Figure 9Time series of the backscattering coefficient at VV (a) and VH (b) polarizations on F2 at a 45.6 incidence angle during the period from 1 October 2016 to 31 July 2018. The tilling works and phenological stages of wheat are superimposed in panels (a) and (b), respectively. The air temperature, surface soil moisture (SSM), irrigation and rainfall are displayed in panel (c).


The low variation observed on F1 during the 2016/17 season is mainly related to the limited development of vegetation because of the triggered water stress. Likewise, the difference between the two seasons in F2 is related to a higher density of grown seeds and wetter conditions in the 2017/18 season compared to 2016/17 (the amount of rainfall during the growing season – from sowing to harvest – reached 167.23 mm in 2017/18 while only 69.94 mm is recorded in 2016/17). With the drying of the head layer, the backscattering decreases again at the end of the season to reach the lower observed values. Indeed, as the head layer dries, the vegetation becomes transparent to the signal. The soil is also dry at the end of the season because irrigation is stopped. These low values remain until the first deep plowing on 11 July, when a sharp increase is observed because of a drastic change in soil roughness. Hereafter, the signal is again stable until the seedling preparation work for the next 2017/18 season (22 November).

4.2.2 The interferometric coherence and the polarization ratio

Figure 10 displays the time series at 45.6 in F2 of the (a) interferometric coherence at VV (ρVV) and VH (ρVH) polarizations together with sowing and tilling dates; (b) polarization ratio (PR =σVH0/σVV0), as well as wheat phenological stages; (c) Sentinel-2 NDVI and measured GLAI; and (d) measured FAGB, AGB, VWC and H. Likewise, Figs. A6–A8 in Appendix A display the time series in F1 and F2 at 35.2 and F1 at 45.6, respectively. The time series of ρVV and ρVH follows a similar evolution. Before sowing, coherence is at its highest value corresponding to 0.9 for ρVV and 0.7 for ρVH (Fig. 10a). These values express a dominance of coherent scattering, corresponding to the response of bare soils composed of big rocks. Indeed, during the summer, the plots are subjected to deep plowing which yields big clods that resist any change in surface structure caused by climatic factors such as wind or rain. The second tilling breaks up the clods for the next seeding. Soil works and farming activities induce a large decrease in coherence in line with the observation of Wegmuller and Werner (1997). The surface roughness is a main parameter that influences not only the amplitude at the C-band but also the phase. Indeed, abrupt drops are observed around each sowing event and tilling works (vertical brown lines in Fig. 10a).

Figure 10Time series of the interferometric coherence at VV and VH polarizations (a) and the polarization ratio (b) on F2 at a 45.6 incidence angle during the period from 1 October 2016 to 31 July 2018. The tilling works and phenological stages of wheat are superimposed in panels (a) and (b), respectively. The NDVI and measured GLAI are displayed in panel (c). Measured H, FAGB, VWC and AGB are plotted in panel (d). Time series are presented by mean values (solid lines) and standard deviations (shading surrounding the solid lines).

- **SOURCE MATERIAL**
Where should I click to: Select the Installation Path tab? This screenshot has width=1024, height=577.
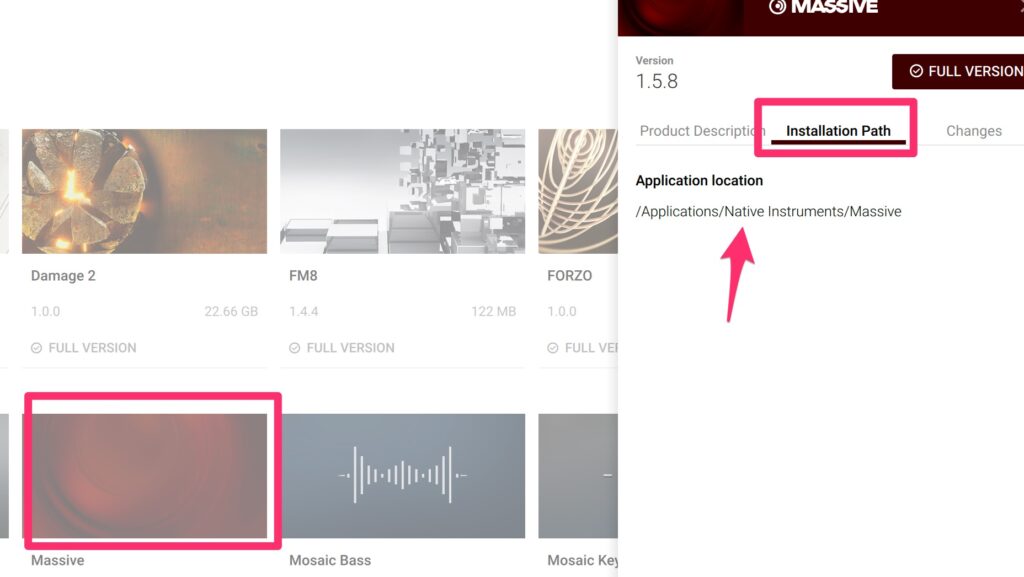pos(838,131)
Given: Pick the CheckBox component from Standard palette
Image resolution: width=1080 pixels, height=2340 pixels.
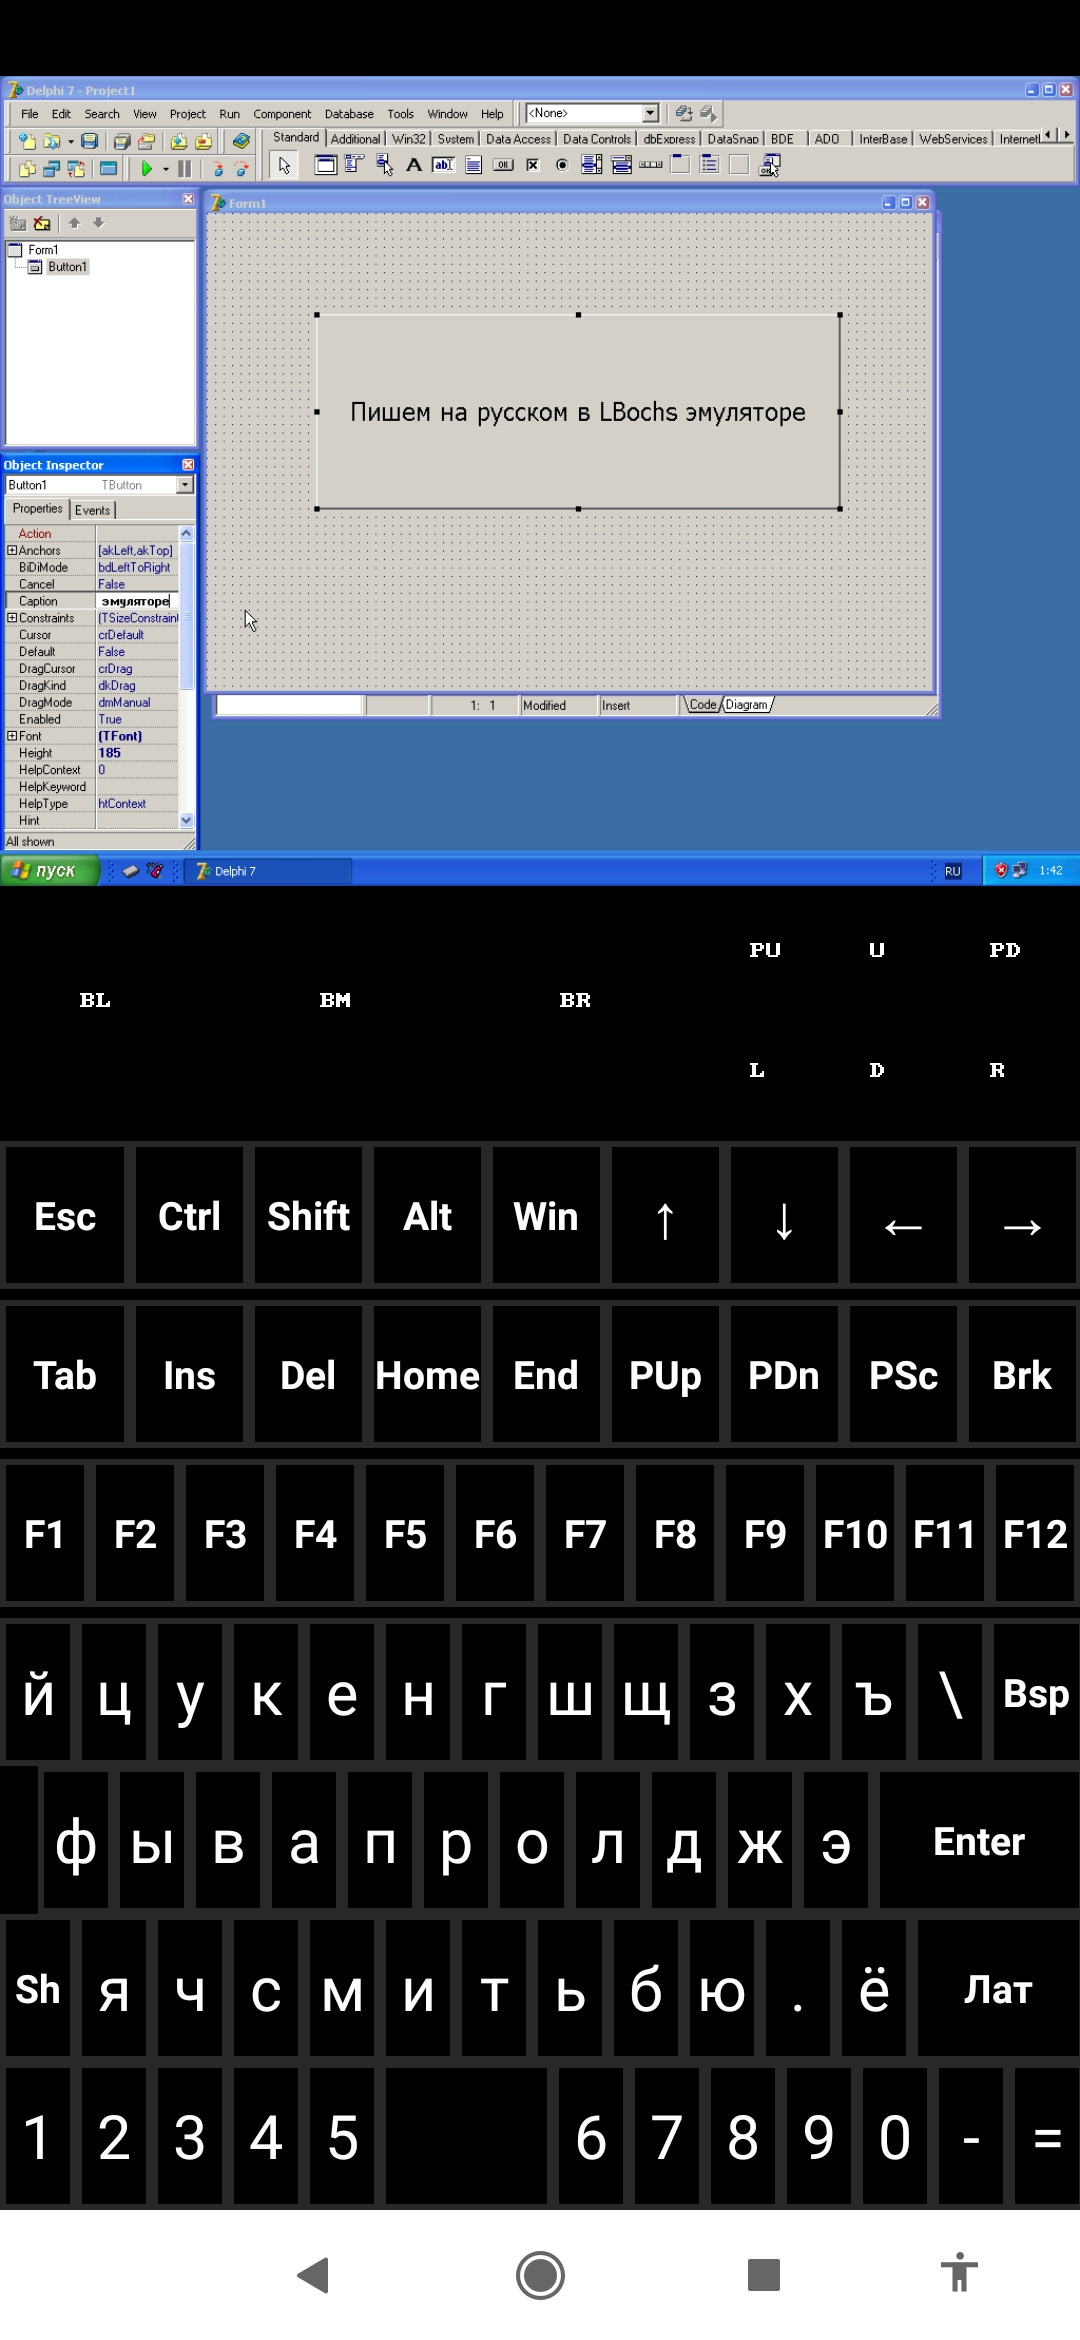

- **REQUIRED TASK**
Please reproduce word for word the part of the wheat radar text starting at "Figure 9Time series of" and ending at "rainfall are displayed in panel (c).". The lines that come after the wheat radar text are separate material.

- **COMPLETED EXERCISE**
Figure 9Time series of the backscattering coefficient at VV (a) and VH (b) polarizations on F2 at a 45.6 incidence angle during the period from 1 October 2016 to 31 July 2018. The tilling works and phenological stages of wheat are superimposed in panels (a) and (b), respectively. The air temperature, surface soil moisture (SSM), irrigation and rainfall are displayed in panel (c).